**Your instructions**
Pull every line of text out of the material below and reproduce each one verbatim. Omit the pictures.

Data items
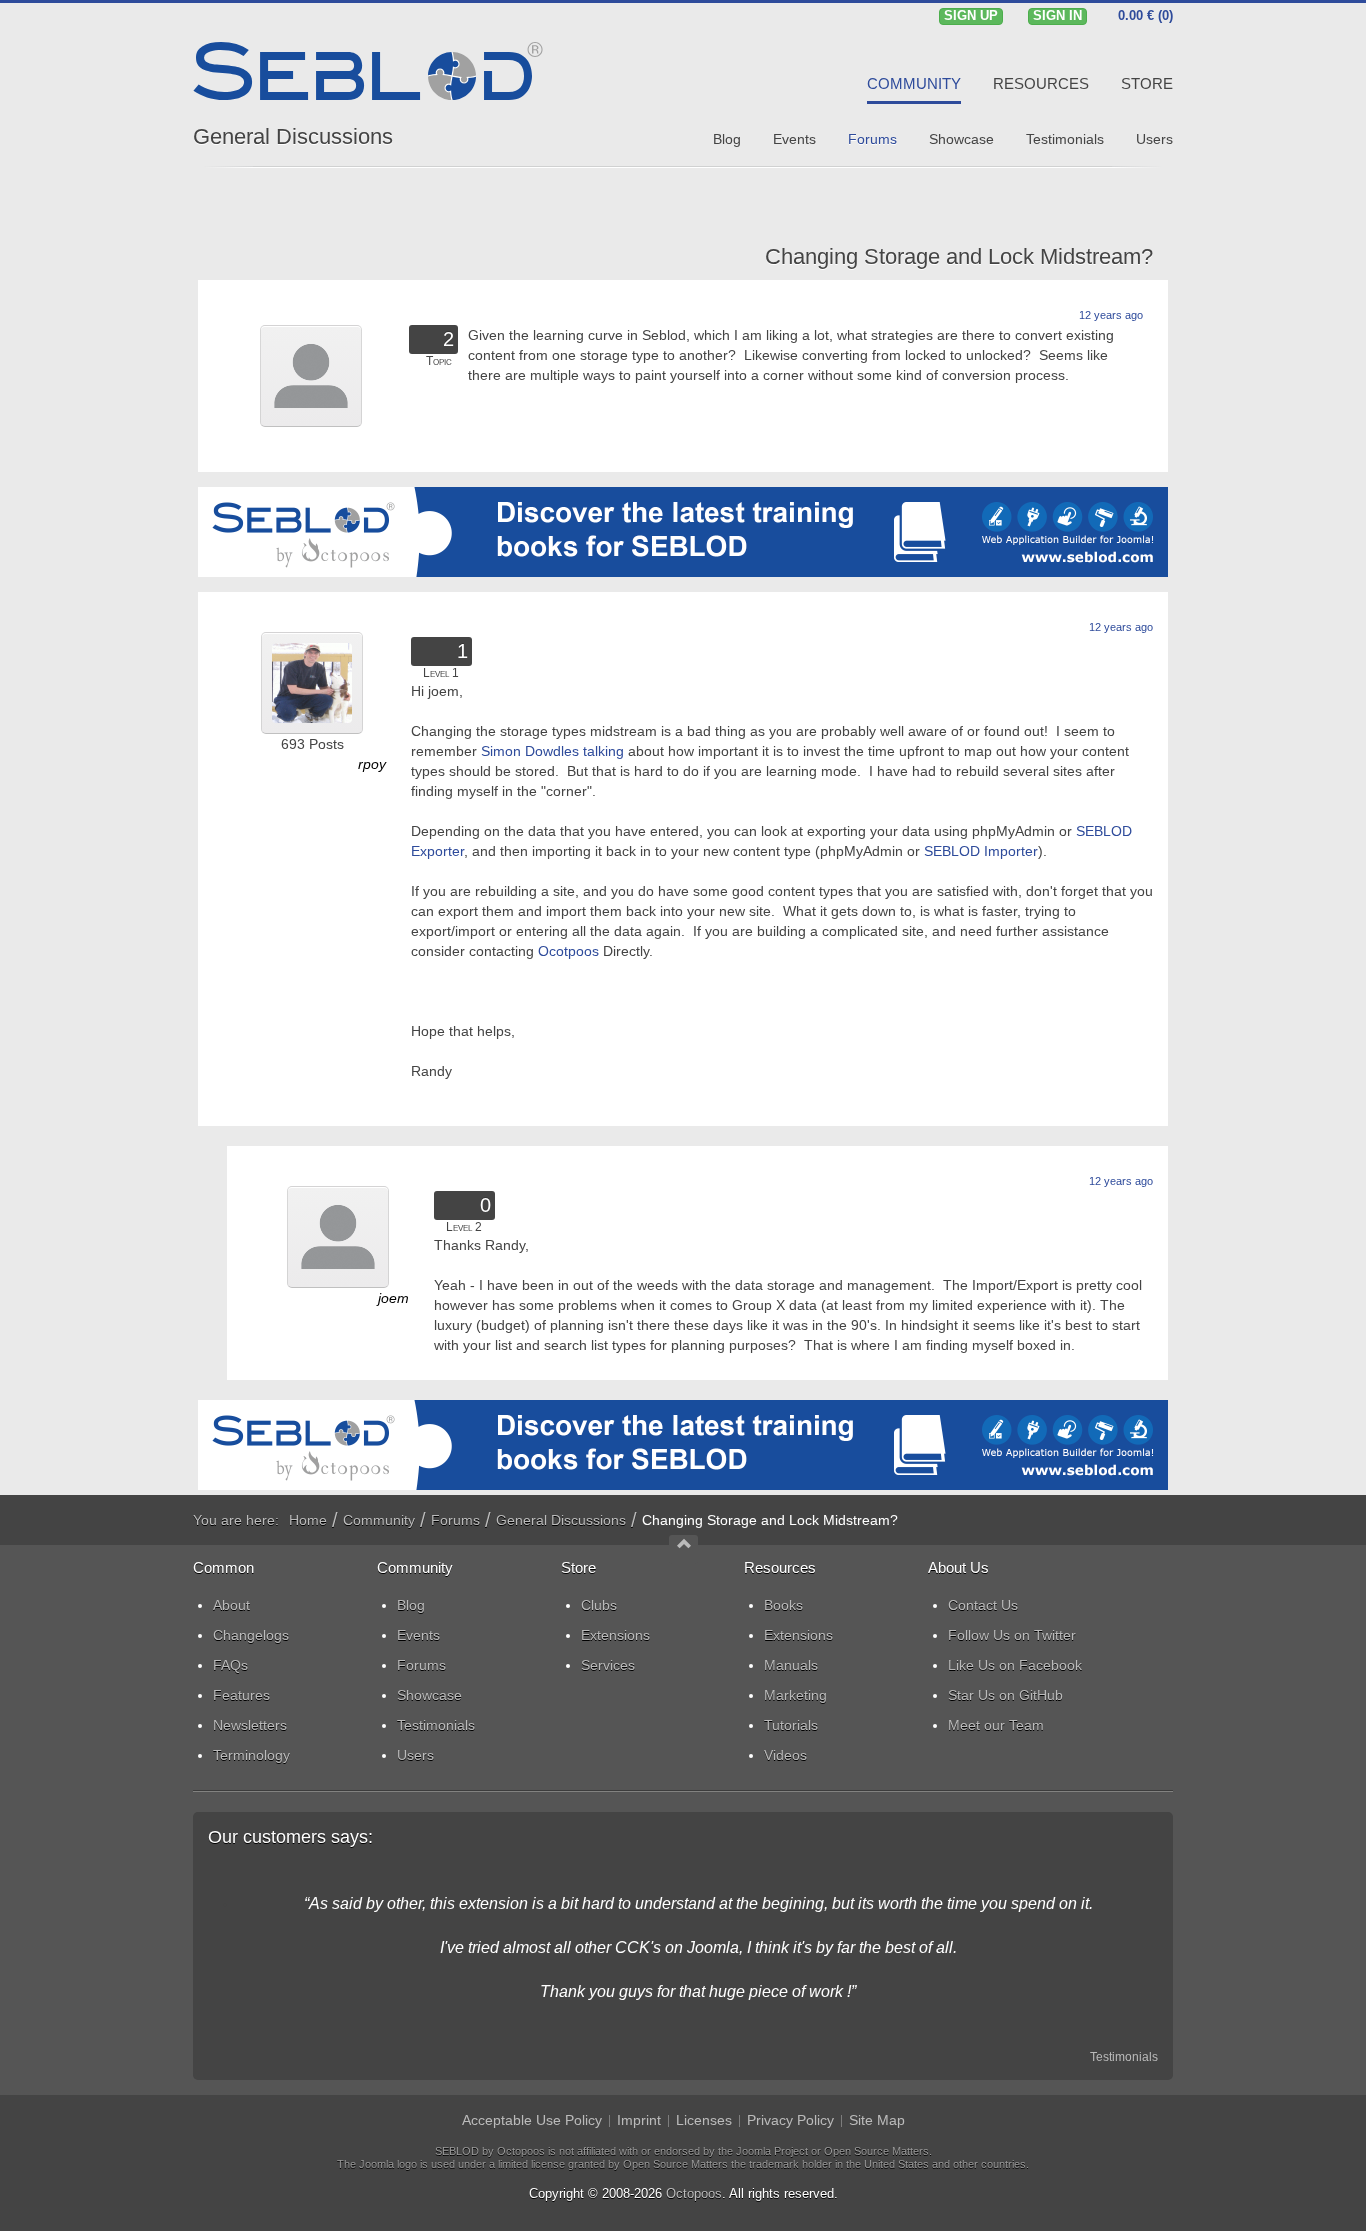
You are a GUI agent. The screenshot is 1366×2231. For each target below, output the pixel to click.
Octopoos (694, 2193)
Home (308, 1520)
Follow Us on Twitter (1012, 1635)
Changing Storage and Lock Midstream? (959, 256)
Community (379, 1520)
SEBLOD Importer (981, 851)
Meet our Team (996, 1725)
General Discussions (293, 136)
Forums (455, 1520)
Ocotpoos (570, 951)
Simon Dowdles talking (552, 751)
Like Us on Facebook (1015, 1665)
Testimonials (1124, 2057)
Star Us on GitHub (1005, 1695)
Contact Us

**Answer to the exercise**
You are a GUI agent. The screenshot is 1366×2231. For each target below, output the pixel to click.
Octopoos (694, 2193)
Home (308, 1520)
Follow Us on Twitter (1012, 1635)
Changing Storage and Lock Midstream? (959, 256)
Community (379, 1520)
SEBLOD Importer (981, 851)
Meet our Team (996, 1725)
General Discussions (293, 136)
Forums (455, 1520)
Ocotpoos (570, 951)
Simon Dowdles talking (552, 751)
Like Us on Facebook (1015, 1665)
Testimonials (1124, 2057)
Star Us on GitHub (1005, 1695)
Contact Us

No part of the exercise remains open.